Task directions:
Your answer must be an exact copy of the data below, minus any pictures.
───── Provided records ─────
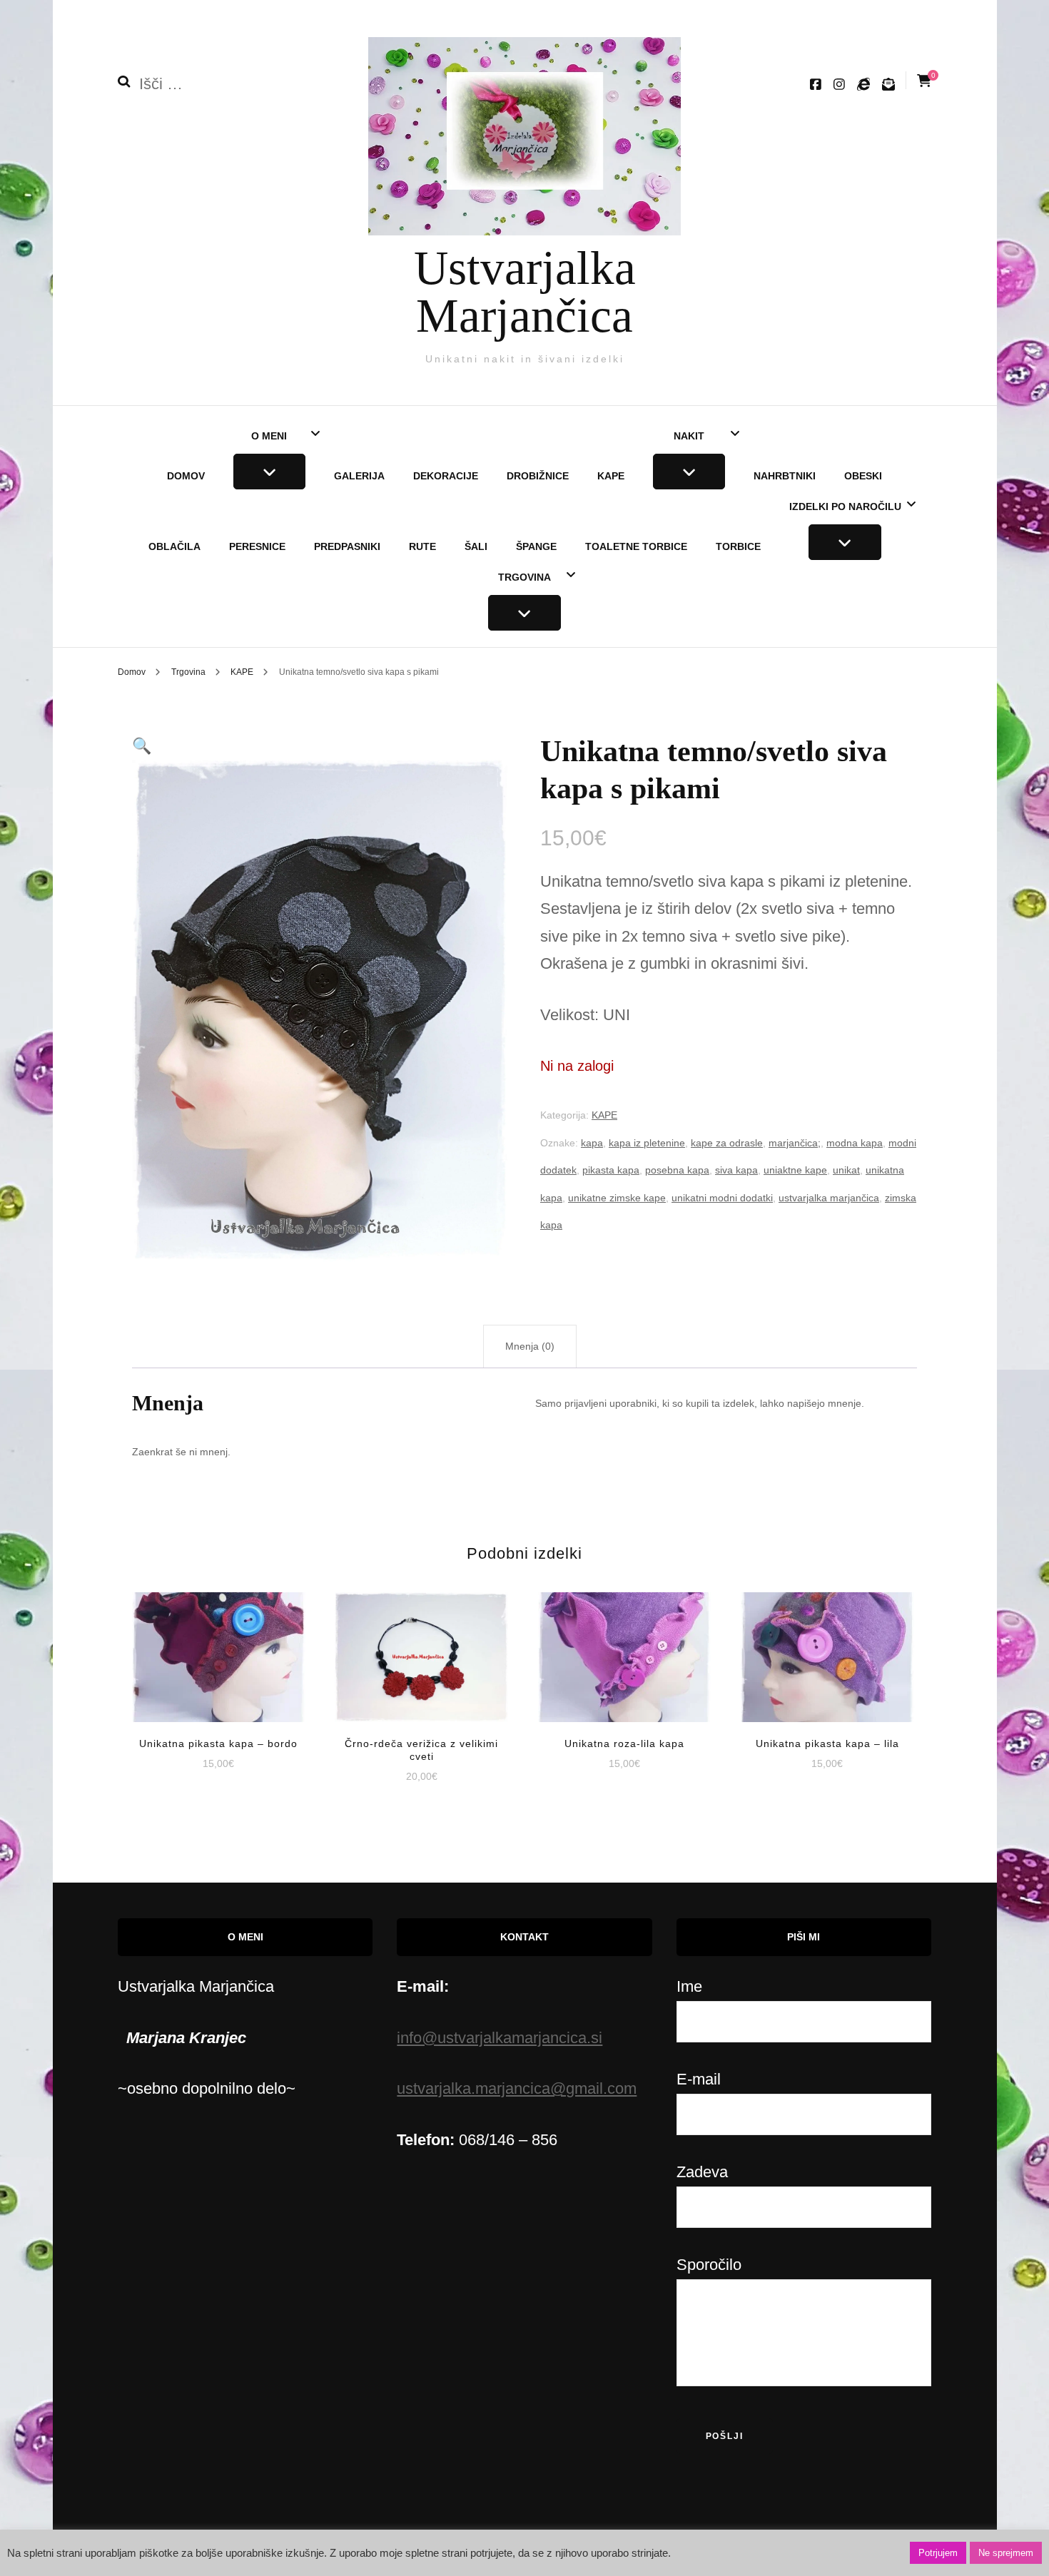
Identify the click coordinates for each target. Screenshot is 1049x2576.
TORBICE (738, 546)
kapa (592, 1143)
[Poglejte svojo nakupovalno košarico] (924, 81)
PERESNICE (257, 546)
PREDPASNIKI (347, 546)
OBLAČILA (174, 546)
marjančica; (795, 1143)
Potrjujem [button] (938, 2552)
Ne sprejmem (1005, 2552)
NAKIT (689, 436)
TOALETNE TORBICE (636, 546)
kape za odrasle (727, 1143)
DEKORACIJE (445, 476)
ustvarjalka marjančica (829, 1197)
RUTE (422, 546)
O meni (269, 436)
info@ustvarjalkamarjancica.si (499, 2038)
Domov (186, 476)
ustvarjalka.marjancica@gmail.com (517, 2088)
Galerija (359, 476)
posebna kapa (677, 1170)
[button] (141, 746)
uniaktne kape (795, 1170)
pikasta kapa (610, 1170)
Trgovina (524, 577)
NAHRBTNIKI (785, 476)
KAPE (610, 476)
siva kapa (736, 1170)
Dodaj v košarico (218, 1645)
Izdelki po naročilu (845, 506)
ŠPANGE (536, 546)
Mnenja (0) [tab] (529, 1346)
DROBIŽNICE (538, 476)
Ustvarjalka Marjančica (525, 291)
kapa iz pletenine (647, 1143)
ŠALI (476, 546)
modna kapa (854, 1143)
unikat (846, 1170)
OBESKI (863, 476)
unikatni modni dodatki (722, 1197)
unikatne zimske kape (617, 1197)
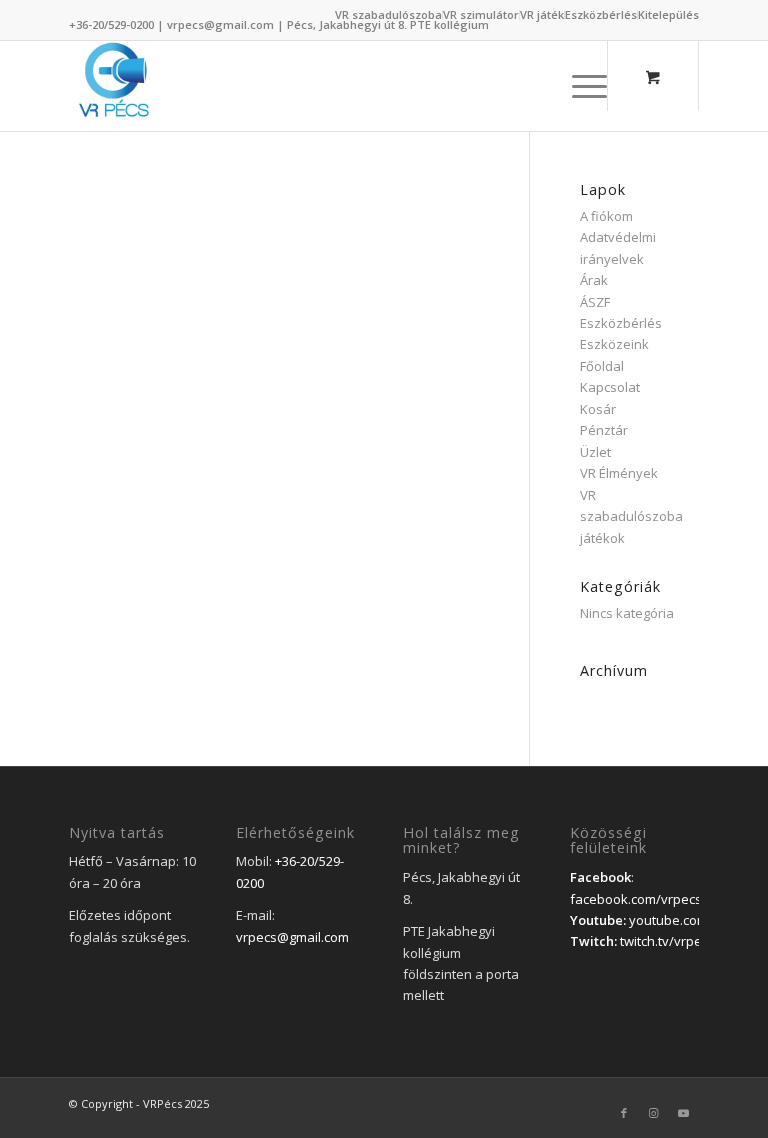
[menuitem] (389, 15)
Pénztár (604, 430)
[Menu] (579, 86)
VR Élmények (619, 473)
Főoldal (602, 366)
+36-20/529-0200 (111, 24)
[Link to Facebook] (624, 1113)
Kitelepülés (668, 14)
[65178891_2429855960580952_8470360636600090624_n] (114, 86)
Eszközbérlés (601, 14)
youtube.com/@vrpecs (697, 920)
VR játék (542, 14)
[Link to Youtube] (684, 1113)
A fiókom (606, 216)
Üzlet (595, 452)
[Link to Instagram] (654, 1113)
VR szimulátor (481, 14)
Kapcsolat (610, 387)
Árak (594, 280)
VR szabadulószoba (388, 14)
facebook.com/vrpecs (636, 899)
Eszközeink (614, 344)
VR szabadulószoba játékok (631, 516)
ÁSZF (595, 302)
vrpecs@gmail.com (220, 24)
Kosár (598, 409)
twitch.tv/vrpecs (667, 941)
─────
Problem solution:
Identify the click coordinates for each target. Screenshot is 1049x2576.
TORBICE (738, 546)
kapa (592, 1143)
[Poglejte svojo nakupovalno košarico] (924, 81)
PERESNICE (257, 546)
PREDPASNIKI (347, 546)
OBLAČILA (174, 546)
marjančica; (795, 1143)
Potrjujem [button] (938, 2552)
Ne sprejmem (1005, 2552)
NAKIT (689, 436)
TOALETNE TORBICE (636, 546)
kape za odrasle (727, 1143)
DEKORACIJE (445, 476)
ustvarjalka marjančica (829, 1197)
RUTE (422, 546)
O meni (269, 436)
info@ustvarjalkamarjancica.si (499, 2038)
Domov (186, 476)
ustvarjalka.marjancica@gmail.com (517, 2088)
Galerija (359, 476)
posebna kapa (677, 1170)
[button] (141, 746)
uniaktne kape (795, 1170)
pikasta kapa (610, 1170)
Trgovina (524, 577)
NAHRBTNIKI (785, 476)
KAPE (610, 476)
siva kapa (736, 1170)
Dodaj v košarico (218, 1645)
Izdelki po naročilu (845, 506)
ŠPANGE (536, 546)
Mnenja (0) [tab] (529, 1346)
DROBIŽNICE (538, 476)
Ustvarjalka Marjančica (525, 291)
kapa iz pletenine (647, 1143)
ŠALI (476, 546)
modna kapa (854, 1143)
unikat (846, 1170)
OBESKI (863, 476)
unikatni modni dodatki (722, 1197)
unikatne zimske kape (617, 1197)
[menuitem] (389, 15)
Pénztár (604, 430)
[Menu] (579, 86)
VR Élmények (619, 473)
Főoldal (602, 366)
+36-20/529-0200 (111, 24)
[Link to Facebook] (624, 1113)
Kitelepülés (668, 14)
[65178891_2429855960580952_8470360636600090624_n] (114, 86)
Eszközbérlés (601, 14)
youtube.com/@vrpecs (697, 920)
VR játék (542, 14)
[Link to Youtube] (684, 1113)
A fiókom (606, 216)
Üzlet (595, 452)
[Link to Instagram] (654, 1113)
VR szimulátor (481, 14)
Kapcsolat (610, 387)
Árak (594, 280)
VR szabadulószoba (388, 14)
facebook.com/vrpecs (636, 899)
Eszközeink (614, 344)
VR szabadulószoba játékok (631, 516)
ÁSZF (595, 302)
vrpecs@gmail.com (220, 24)
Kosár (598, 409)
twitch.tv/vrpecs (667, 941)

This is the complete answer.